Why it is important that our organization address this challenge, and why now?
The ZERO1 Garage represents a new operational model reflective of our commitment to collaborate with Silicon Valley industry and cultural partners. We achieved solid milestones of success in the Biennial and opening of the Garage. We must address the challenge of public/private investment in ZERO1 going forward, otherwise the organization will fail. Part of that evolution requires development of a funding bridge until the new model is fully realized. We are seeking feedback on the return on investment value as it relates to the innovation and the incubation platform of the ZERO1 Garage, and are hopeful that crowdsourcing will provide us a diversity of external insights from thought leadership, enabling us to further hone messaging and evolve the model.
What are the foundational assumptions that have reliably predicted success in the past that we are now questioning?
ZERO1 has evolved from largely an event-based producing organization to one that conducts programming on a year round basis; the transition also involves reframing the ZERO1 Biennial as a revenue generator to support operations. With the launch of the ZERO1 Garage, the business model also evolved as part of the organization’s growth. We assumed it would take approximately 6 months to build a corporate membership base to fund general operations; however, corporations were more inclined towards customized memberships with varying layers of engagement in ZERO1 programs.

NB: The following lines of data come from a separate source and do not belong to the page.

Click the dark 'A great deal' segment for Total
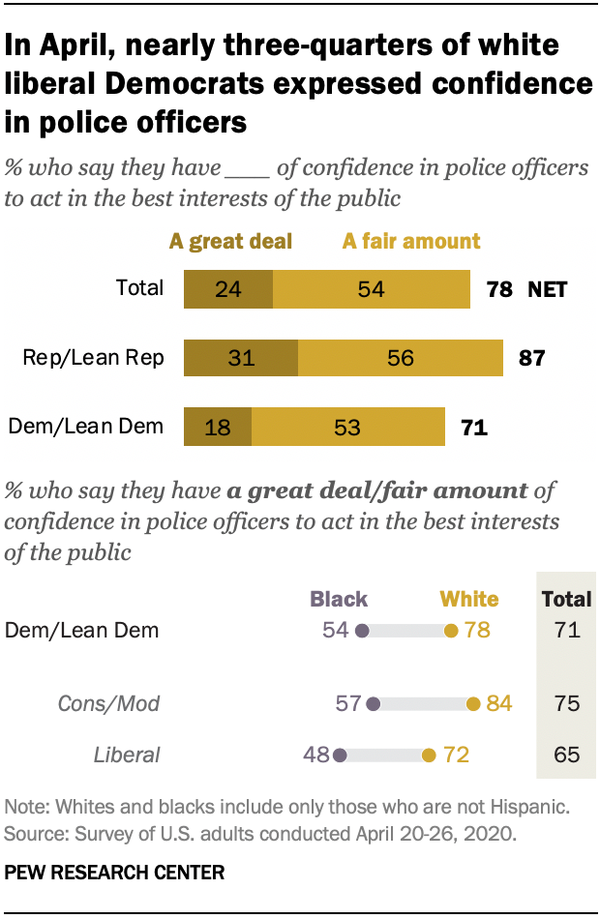pos(228,289)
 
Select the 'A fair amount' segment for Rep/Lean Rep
pos(401,358)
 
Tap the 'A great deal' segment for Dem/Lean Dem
pos(218,427)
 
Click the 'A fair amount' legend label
pos(411,242)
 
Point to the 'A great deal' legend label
pos(230,242)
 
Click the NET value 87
pos(532,359)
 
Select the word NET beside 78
pos(547,289)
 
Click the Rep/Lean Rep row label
pos(93,359)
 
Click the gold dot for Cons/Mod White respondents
pos(473,704)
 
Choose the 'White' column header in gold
pos(469,600)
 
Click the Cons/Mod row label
pos(121,704)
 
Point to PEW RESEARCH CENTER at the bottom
pos(115,873)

While we were aware of this from the onset, developing partnerships (that are unique, yet adhere to standardized structure and benefits) is now a more complicated undertaking.
What is the evidence that is causing us to question our assumptions?
Although the ZERO1 Garage has been operational for 6 months, building of the corporate membership base has taken a longer cultivation process than expected, causing us to question the messaging of the value proposition and its relevance to corporations.
The ZERO1 Garage is both a platform for exhibition and incubation of new creative strategies informing innovation challenges co-defined by ZERO1 and the partner. The question is: how do we best articulate the relationship between public and private sector collaboration within this framework? It is essential for us to articulate what the value add is, and clarify the contribution back to the partner’s business model.
What are the bold new directions we are imagining for our organization?
ZERO1 is envisioned as a portal to Silicon Valley’s creativity for both the public and private sectors. We are envisioning a portfolio comprising of free and admission-based year round programming that engages both including the Biennial, year-round exhibitions, artists talk series, workshops, symposia, and access to the ZERO1 Fellowship program. This would serve to establish a sustainable revenue path for the organization that is supported by admission revenue and ROI provided to corporate partners in terms of innovation impact.
Our vision of success
Success for ZERO1 includes a robust network of corporate members achieving a membership consortium of strategic alliances through which we can leverage investment, expertise and assets; establish a sustainable revenue stream; and build a healthy cash reserve.
ZERO1 is striving to be:
- a new model for the arts that utilizes private/ public collaborations; and
- a creative place making agent by being an anchor institution in downtown San Jose’s SoFA District.
We propose to invigorate the cultural scene in Silicon Valley, enhance efforts in furthering San Jose as a vibrant community and destination; and develop social practice/public art projects that attract new cultural patrons and external investments.